Passage given:
_____
More to the point...fantastic views of the ring system. Well done CICLOPS !!!
Tiger (May 24, 2008 at 4:19 PM):
nekto,I think the answer to your question is... the angular momentum comes from the shock waves of the big bang.
Tiger (May 24, 2008 at 4:16 PM):
do you have an idea about how saturn`s rings were formed carolyn?
NeKto (May 23, 2008 at 1:23 PM):
I recall reading something 40 or so years ago that stated that all the angular momentum in the universe HAD to add up to zero. (Rather dogmatic i think.) Your team's work at Saturn has shown that some of the most breathtaking views in the universe have angular momentum as a primary component. The big orb with the big rings sure does make spin look good!
carolyn (CICLOPS) (May 13, 2008 at 2:11 PM):
It could be that averaged over the entire Universe, which was of course very small at the very beginning, there is no spin. Spin may just be a result of the statistical fluctuations in the motions of bits of matter relative to each other. But I am not that fluent in the work of Hawking to state what he has to say on this matter. The above is just my own conjecture.
NeKto (May 13, 2008 at 12:53 PM):
Carolyn, You gave one excelent, and clasic, example of the conservation of angular momentum. I'm stil wondering where the primordial angular momentum came from. Has Stephen Haking said anything about the rotation of the big bang?
carolyn (CICLOPS) (May 11, 2008 at 3:54 PM):
Most cosmic entities -- like the giant clouds of gas that galaxies formed from or the molecular clouds that stellar systems (and their planets) form from -- start with some amount of spin. The gravitational contraction process makes them spin even faster, in a similar manner to the way an ice skater will spin faster if she brings her arms in closer to her body.
_____
Direction 1: Decide whether each statement agrees with the thread on cosmic spin, answering yes or no and quoting the deciding words: (a) carolyn writes that gravitational contraction makes cosmic entities spin faster; (b) carolyn claims to be well versed in what Hawking says on this matter; (c) NeKto recalls reading that all the angular momentum in the universe had to add up to zero.
Direction 2: Carry on the thread on cosmic spin from the point where its text stops.
The data that comes next is material separate from the thread on cosmic spin.

Recorded information:
_____
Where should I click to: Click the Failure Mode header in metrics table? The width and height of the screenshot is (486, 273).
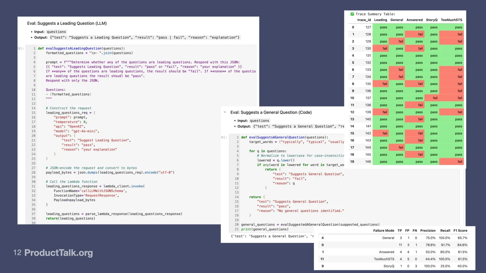384,230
_____
Written reply 1:
(a) Yes: "The gravitational contraction process makes them spin even faster"
(b) No: "I am not that fluent in the work of Hawking to state what he has to say on this matter."
(c) Yes: "I recall reading something 40 or so years ago that stated that all the angular momentum in the universe HAD to add up to zero."

Written reply 2:
NeKto (May 9, 2008 at 2:48 PM):
It seams the most common things we see in the universe are either rotating discs or rotating spheroids. Has anyone found an answer for where the angular momentum came from?
Red_dragon (May 9, 2008 at 7:21 AM):
Thanks; i was suspecting the difference was precissely the great difference in the mass distribution between a galaxy and Saturn's ring system.
Anyway, it's beautiful to see similar physical processes working at scales so different as planetary ones and galactic ones.
carolyn (CICLOPS) (May 6, 2008 at 1:37 PM):
The physics is almost identical. The big difference is that in a spiral galaxy, the mass is distributed more or less evenly across the disk, making for a spiral arm with a big wavelength (ie, big separation from one winding to the other). In Saturn's rings, the vast bulk of the mass in the dynamical system is in the planet itself, with very little mass in the disk, and this makes for a much tighter winding.

This is why we can learn about disk systems throughout the cosmos -- regardless of size -- by studying the processes ongoing in Saturn's rings.
Red_dragon (May 6, 2008 at 3:23 AM):
Just one question: are those "spiral waves" the same that are responsable for shaping spiral galaxies?
alwolfe (May 5, 2008 at 1:42 PM):
Lovely visualization of the "music of the spheres." I look forward to seeing the published paper.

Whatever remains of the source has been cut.